Jourdan
Biographie
Administrateur. Il soigna les blessés à l’hôpital Saint-Louis. Le Temps, 19 août 1830 ; Souvenir glorieux du Parisien, précis historique des journées des 26, 27, 28, 29, 30 et 31 juillet 1830, par P. G. Prosper L***, nouvelle édition revue et augmentée, Paris, chez l’auteur, place Saint-André-des-Arts, n° 26 et chez les principaux libraires, liste des personnes qui ont prodigué leurs soins aux blessés p. 116.
Jourdan.
Aide-major au 50e régiment d’infanterie de ligne. On peut lire dans le manuscrit de Victor Crochon le récit suivant de sa participation aux combats de Juillet : « [Le 28 juillet, pendant la progression de la colonne de Saint-Chamans dans la rue Saint-Antoine] A peu de distance de la rue de Jouy, un jeune aide-major du 50e, M. Jourdan, venait de poser le premier appareil sur la blessure d’un soldat.
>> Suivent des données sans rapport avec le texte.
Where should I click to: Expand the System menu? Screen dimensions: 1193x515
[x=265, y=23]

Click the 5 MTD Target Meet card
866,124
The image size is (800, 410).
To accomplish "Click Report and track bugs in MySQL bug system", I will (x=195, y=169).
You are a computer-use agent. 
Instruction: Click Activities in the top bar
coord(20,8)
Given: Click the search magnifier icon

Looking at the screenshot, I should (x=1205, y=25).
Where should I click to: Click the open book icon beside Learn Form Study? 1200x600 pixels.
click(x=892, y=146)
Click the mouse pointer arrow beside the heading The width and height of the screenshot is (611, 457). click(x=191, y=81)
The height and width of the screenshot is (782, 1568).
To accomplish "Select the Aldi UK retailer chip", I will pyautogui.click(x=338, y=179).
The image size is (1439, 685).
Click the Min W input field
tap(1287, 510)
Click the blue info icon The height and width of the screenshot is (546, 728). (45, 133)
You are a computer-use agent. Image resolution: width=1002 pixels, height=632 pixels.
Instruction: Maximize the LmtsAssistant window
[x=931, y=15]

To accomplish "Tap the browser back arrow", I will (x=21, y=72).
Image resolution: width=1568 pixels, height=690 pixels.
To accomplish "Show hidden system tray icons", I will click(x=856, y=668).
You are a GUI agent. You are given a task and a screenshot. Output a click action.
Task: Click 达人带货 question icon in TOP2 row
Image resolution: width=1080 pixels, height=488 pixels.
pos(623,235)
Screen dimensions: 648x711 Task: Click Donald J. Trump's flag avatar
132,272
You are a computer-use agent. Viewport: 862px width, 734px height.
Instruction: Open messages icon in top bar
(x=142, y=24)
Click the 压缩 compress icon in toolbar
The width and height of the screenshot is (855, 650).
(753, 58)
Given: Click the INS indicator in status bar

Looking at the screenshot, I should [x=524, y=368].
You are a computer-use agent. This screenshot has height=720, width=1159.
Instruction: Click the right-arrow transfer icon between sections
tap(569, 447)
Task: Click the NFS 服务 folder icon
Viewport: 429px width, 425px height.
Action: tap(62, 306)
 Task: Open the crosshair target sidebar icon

Il se dirigeait vers un autre, grièvement blessé, lorsqu’une balle l’atteint à la hanche droite ; il tombe, victime de son dévouement, sur le corps même de celui à qui il voulait prodiguer les secours de son art, et se casse une jambe. Menacé d’être foulé aux pieds par les chevaux de quelques cuirassiers, il se traîne sur ses mains jusqu’à l’encoignure d’une porte. M. Gaffet, aide-major, l’aperçoit, s’élance vers lui, le prend sur ses épaules et se rend avec son précieux fardeau chez M. Grammaire, pharmacien, au coin de la rue des Nonandiers. Le peuple, toujours juste appréciateur des belles actions, faisait place à cet homme généreux et se découvrait devant lui. M. Grammaire a témoigné le plus vif intérêt au jeune Jourdan et l’a gardé quinze jours dans sa maison, où il a reçu tous les soins qu’un père aurait donnés à son fils. » Bibliothèque historique de la Ville de Paris, manuscrits, 8-ms-1025, ouvrage de Victor Crochon, f° 347-348.